Many shooters are disturbed people, often mixed up young ones, who believe in the wild west narrative that is still part of the entertainment in much of the West. How many deaths does an evening’s “entertainment” in front of the television render? How many people does a young person kill each day with computer games? How often is brutality portrayed as the “only way” and how many stories are two-dimensional and unable to fathom the deep trauma that our society inflicts on people every day?
Christians cheer this on rather than recognising that Christ confronted the demons of humanity with love. He paid for it, as love always does, which I suspect is the reason too few Christians follow his example and would rather rely upon the atonement to circumvent justice. When I see Christians out protesting against whatever “evil” they have focused on, I wonder what they have done to prevent it.

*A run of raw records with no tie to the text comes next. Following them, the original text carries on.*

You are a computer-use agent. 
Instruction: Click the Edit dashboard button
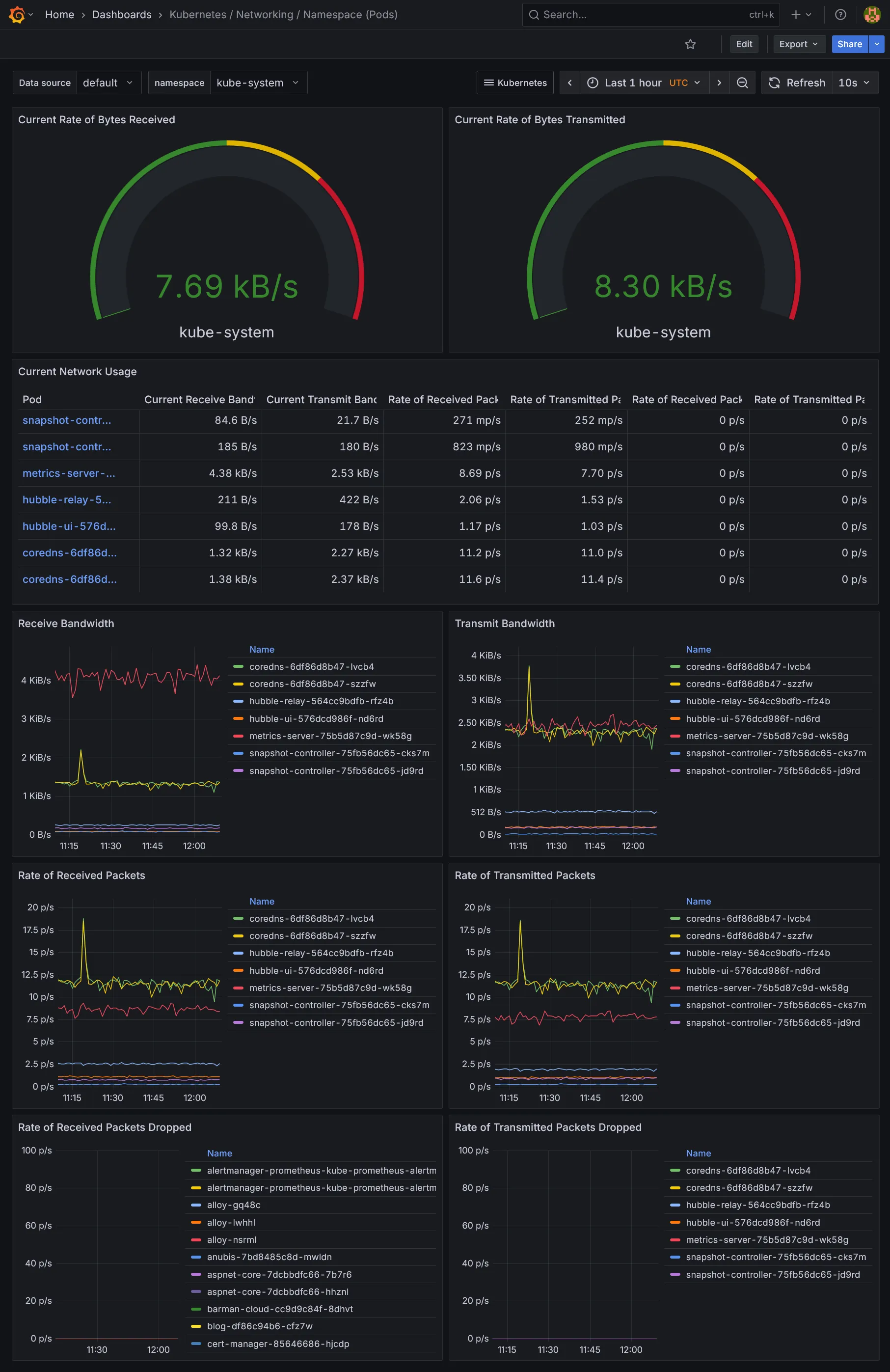tap(744, 44)
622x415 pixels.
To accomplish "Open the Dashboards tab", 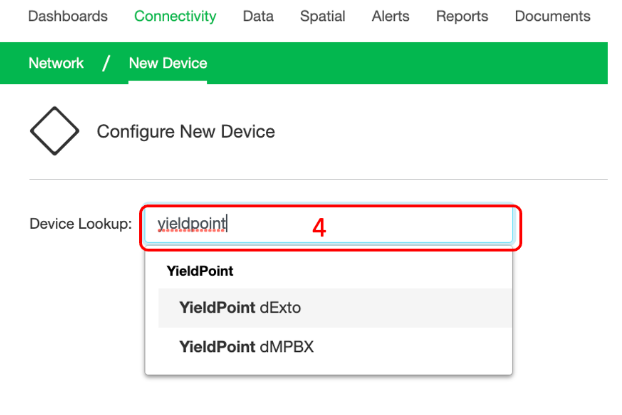I will click(68, 16).
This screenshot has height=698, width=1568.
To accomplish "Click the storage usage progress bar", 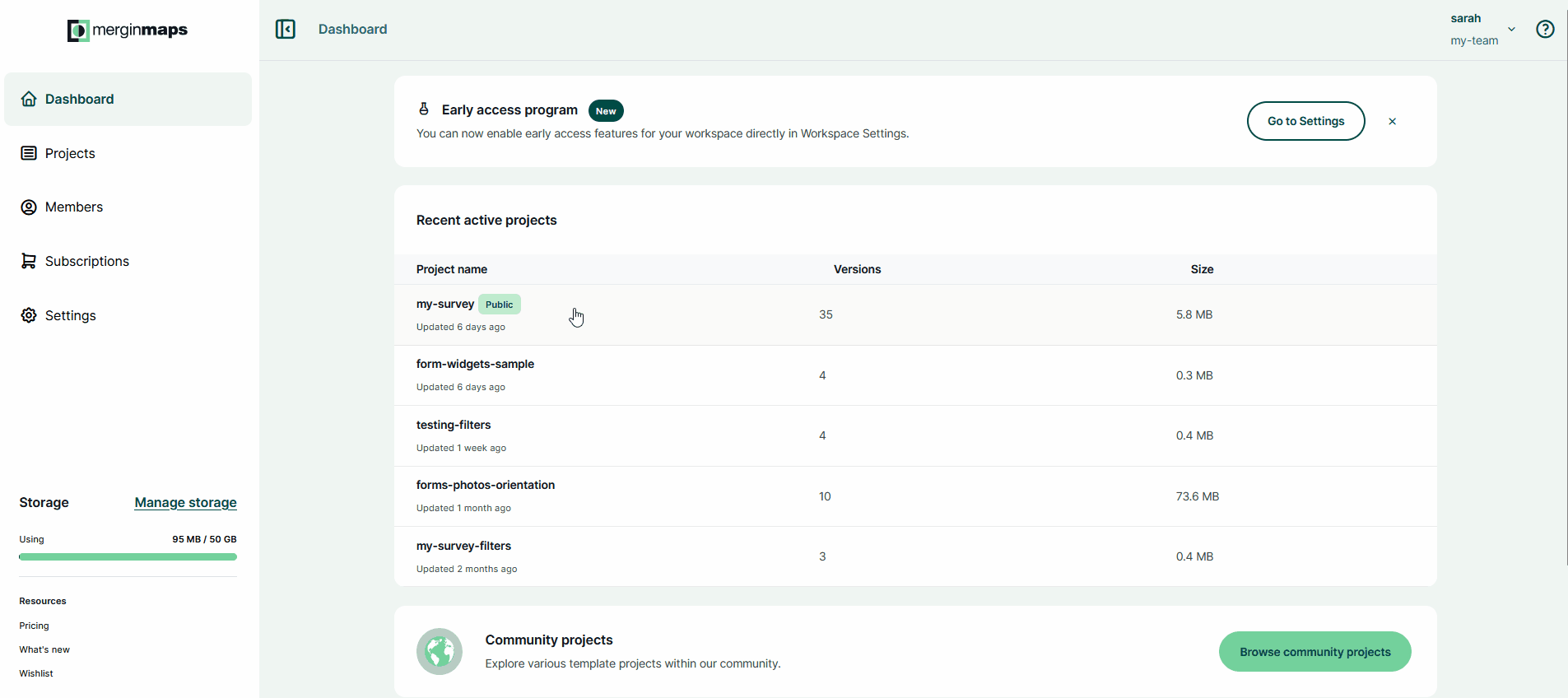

In the same way that I already have. The problem is a larger one, namely that delinquents are being produced by a society that has lost its hold on reality. It creates what it purports to be fighting.
I understand the point you’re making about society shaping the conditions that lead to crime, and I think there’s truth in that. At the same time, that seems to move the discussion to a different level than the one Max is dealing with. Even if we grant that society contributes significantly to producing offenders, we’re still left with the question of how to respond to individuals as they actually are right now.

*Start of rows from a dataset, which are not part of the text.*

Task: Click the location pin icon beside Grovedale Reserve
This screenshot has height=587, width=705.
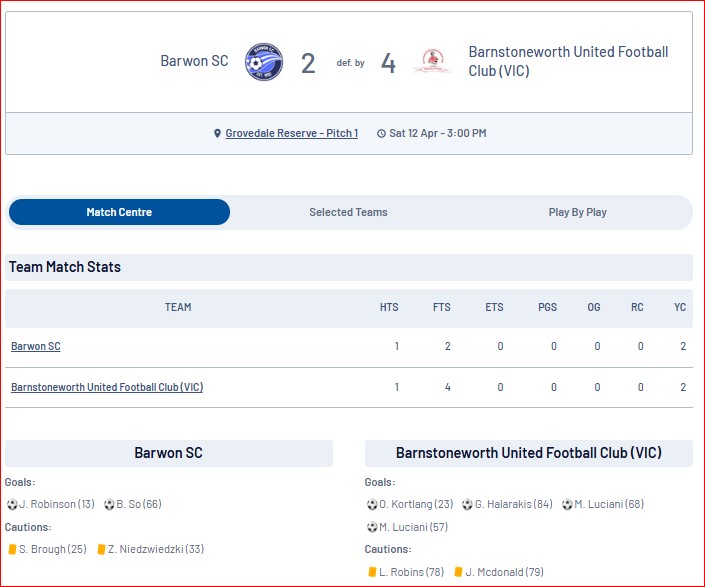Action: 217,133
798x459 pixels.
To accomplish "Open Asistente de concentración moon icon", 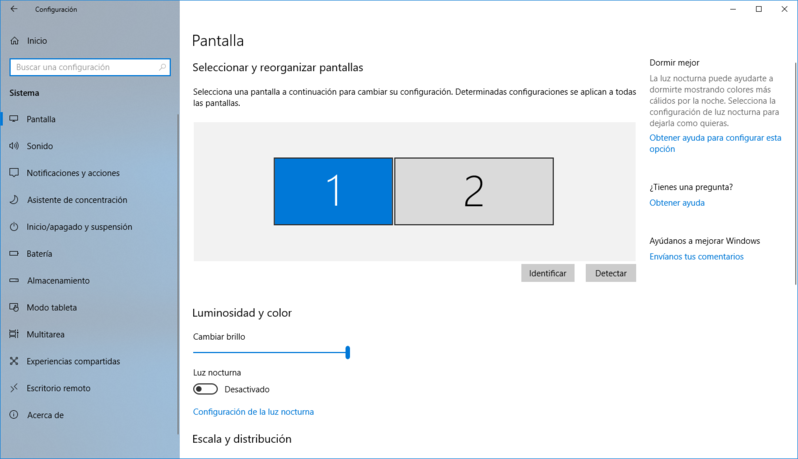I will (x=14, y=200).
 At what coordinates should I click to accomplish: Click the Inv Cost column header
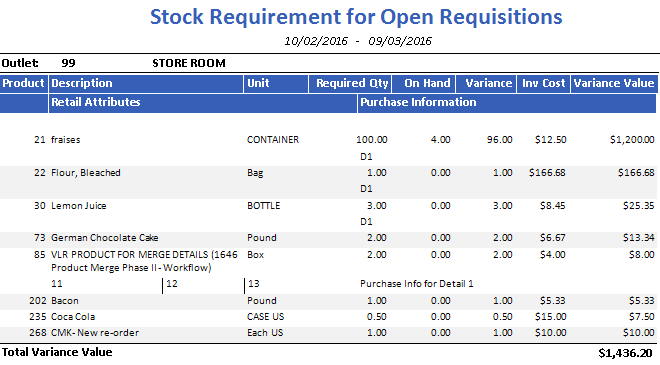543,83
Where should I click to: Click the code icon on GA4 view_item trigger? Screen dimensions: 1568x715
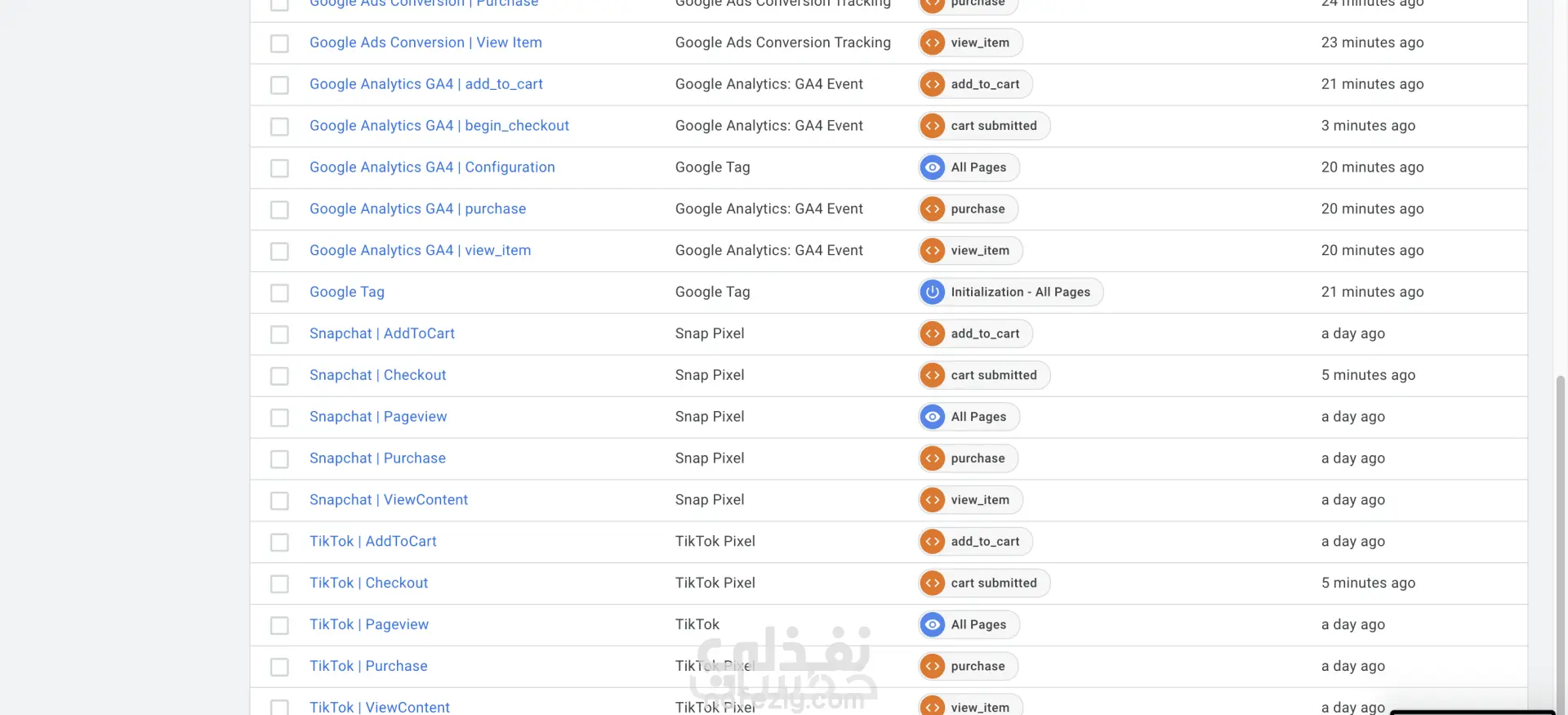pos(932,250)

So for someone in Max’s position, the question doesn’t go away:
What do we do about people who are currently dangerous?
How should we think about them—as persons—while also taking that danger seriously?
Those seem like questions that still need an answer even if larger social reforms are needed.
I think the answers need the social reforms up front, then the whole conversation changes. If you try to clean yourself while still standing in mud, you won’t have much success.